• [Problem to work on]: Stop at the line containing "Липень 2022 (47, 1765)": repeat exactly every line of the entries below from the first up to it, plus that line, with pictures omitted.

• [Dataset]:

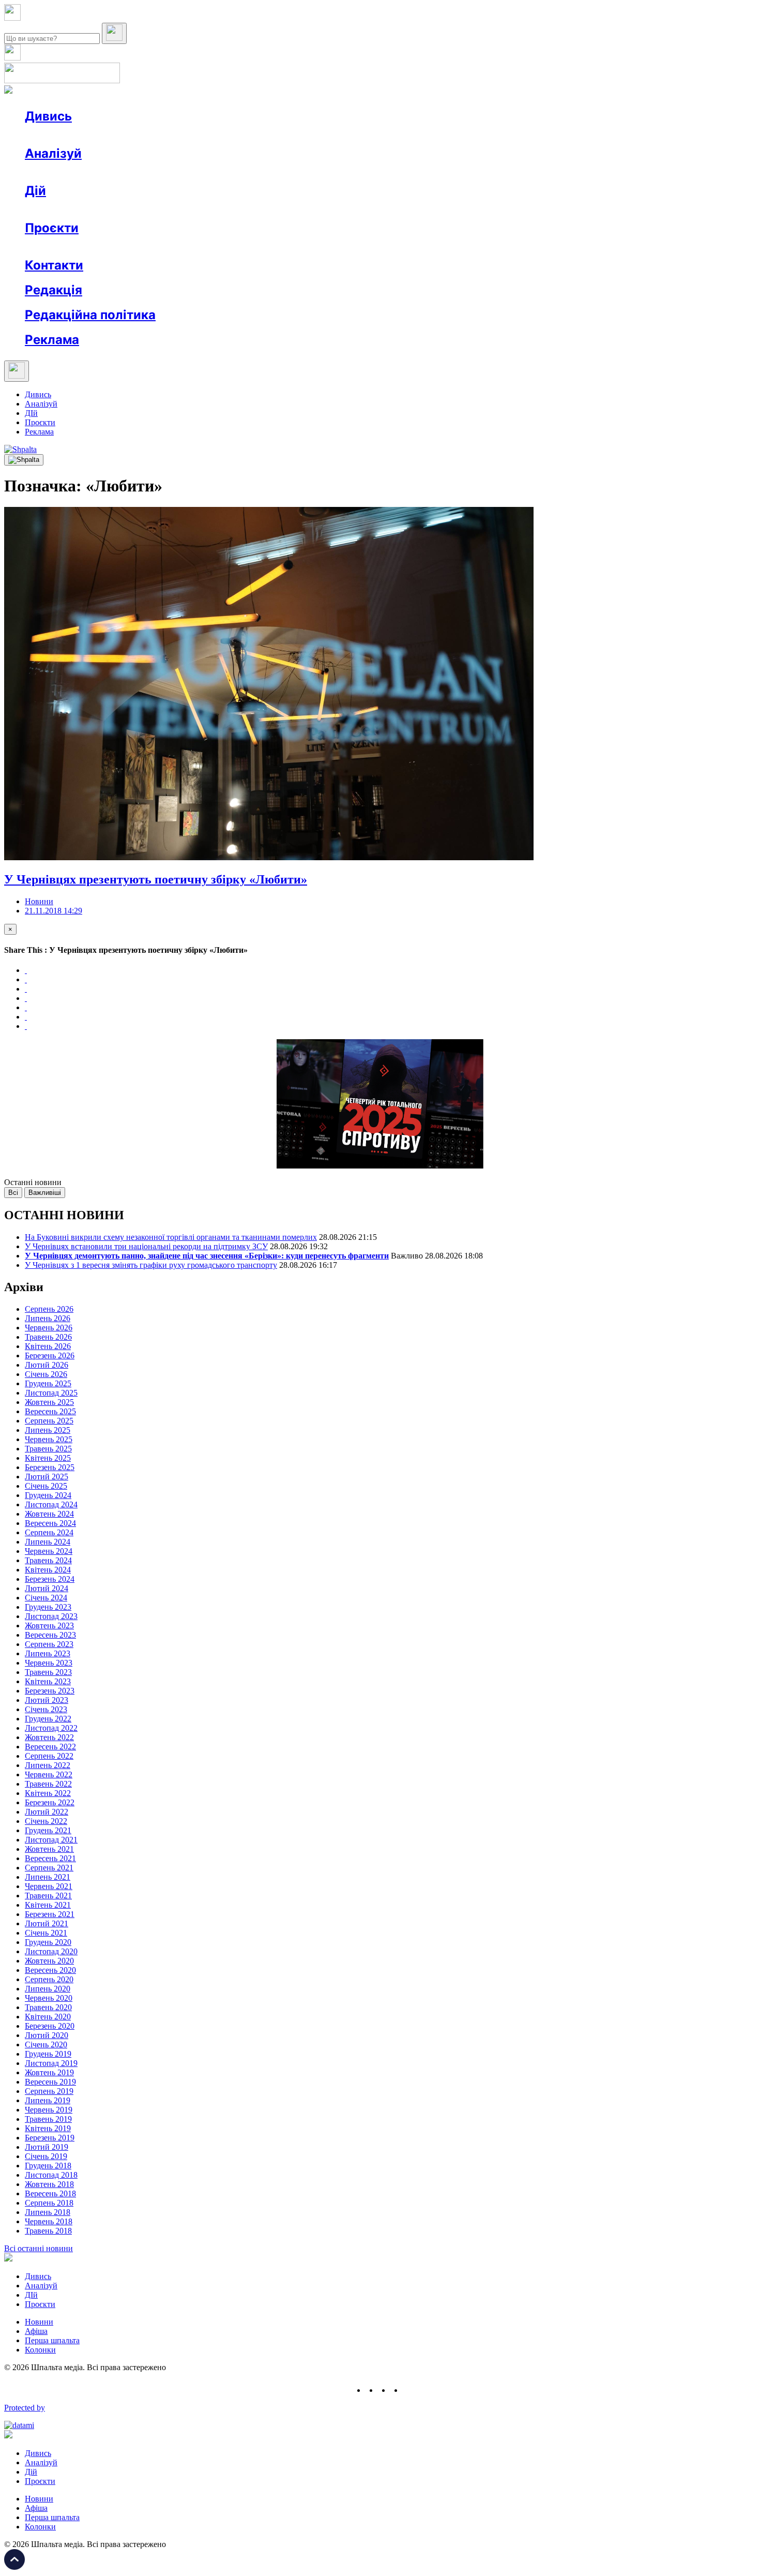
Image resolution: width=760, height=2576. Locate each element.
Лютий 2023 (46, 1700)
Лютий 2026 (46, 1364)
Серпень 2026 (49, 1309)
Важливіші (44, 1192)
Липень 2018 (47, 2212)
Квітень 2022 (48, 1793)
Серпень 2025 (49, 1420)
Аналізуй (53, 153)
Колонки (169, 172)
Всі (13, 1192)
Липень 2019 (47, 2100)
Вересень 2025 (50, 1411)
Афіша (56, 209)
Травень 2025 (48, 1448)
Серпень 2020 (49, 1979)
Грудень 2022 (48, 1718)
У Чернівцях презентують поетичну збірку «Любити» (155, 879)
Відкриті (127, 246)
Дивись (48, 116)
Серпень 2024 (49, 1532)
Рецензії (93, 209)
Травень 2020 (48, 2007)
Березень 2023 (49, 1690)
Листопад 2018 (51, 2174)
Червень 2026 (48, 1327)
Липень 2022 (47, 1765)
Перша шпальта (52, 2340)
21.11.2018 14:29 (53, 910)
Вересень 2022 (50, 1746)
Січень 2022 (46, 1821)
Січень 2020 (46, 2044)
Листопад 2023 (51, 1616)
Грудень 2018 (48, 2165)
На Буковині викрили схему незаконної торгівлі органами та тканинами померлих (171, 1237)
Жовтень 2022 (49, 1737)
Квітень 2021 (48, 1904)
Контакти (54, 265)
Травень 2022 (48, 1783)
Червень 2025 (48, 1439)
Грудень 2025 (48, 1383)
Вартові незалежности (409, 246)
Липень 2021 (47, 1877)
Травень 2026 (48, 1336)
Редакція (53, 289)
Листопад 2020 (51, 1951)
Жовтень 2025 (49, 1402)
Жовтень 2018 (49, 2184)
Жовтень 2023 (49, 1625)
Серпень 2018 (49, 2202)
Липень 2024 (47, 1541)
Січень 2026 (46, 1374)
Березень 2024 (49, 1579)
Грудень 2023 (48, 1606)
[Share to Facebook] (26, 970)
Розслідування (118, 172)
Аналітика (63, 172)
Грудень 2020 (48, 1942)
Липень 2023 (47, 1653)
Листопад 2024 (51, 1504)
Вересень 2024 (50, 1523)
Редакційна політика (90, 314)
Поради (177, 209)
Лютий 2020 (46, 2035)
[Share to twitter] (26, 979)
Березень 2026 (49, 1355)
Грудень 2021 (48, 1830)
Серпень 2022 (49, 1755)
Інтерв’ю (100, 134)
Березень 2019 (49, 2137)
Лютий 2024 (46, 1588)
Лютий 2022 (46, 1811)
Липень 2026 (47, 1318)
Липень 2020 (47, 1988)
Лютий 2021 (46, 1923)
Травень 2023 (48, 1672)
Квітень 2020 (48, 2016)
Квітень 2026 (48, 1346)
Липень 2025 (47, 1430)
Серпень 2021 (49, 1867)
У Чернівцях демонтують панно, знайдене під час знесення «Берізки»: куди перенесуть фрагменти (207, 1255)
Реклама (248, 209)
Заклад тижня (242, 246)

• [Response box]:
Image resolution: width=760, height=2576. Locate each element.
Лютий 2023 (46, 1700)
Лютий 2026 (46, 1364)
Серпень 2026 (49, 1309)
Важливіші (44, 1192)
Липень 2018 (47, 2212)
Квітень 2022 (48, 1793)
Серпень 2025 (49, 1420)
Аналізуй (53, 153)
Колонки (169, 172)
Всі (13, 1192)
Липень 2019 (47, 2100)
Вересень 2025 (50, 1411)
Афіша (56, 209)
Травень 2025 (48, 1448)
Серпень 2020 (49, 1979)
Грудень 2022 (48, 1718)
У Чернівцях презентують поетичну збірку «Любити» (155, 879)
Відкриті (127, 246)
Дивись (48, 116)
Серпень 2024 (49, 1532)
Рецензії (93, 209)
Травень 2020 (48, 2007)
Березень 2023 (49, 1690)
Листопад 2018 (51, 2174)
Червень 2026 (48, 1327)
Липень 2022 (47, 1765)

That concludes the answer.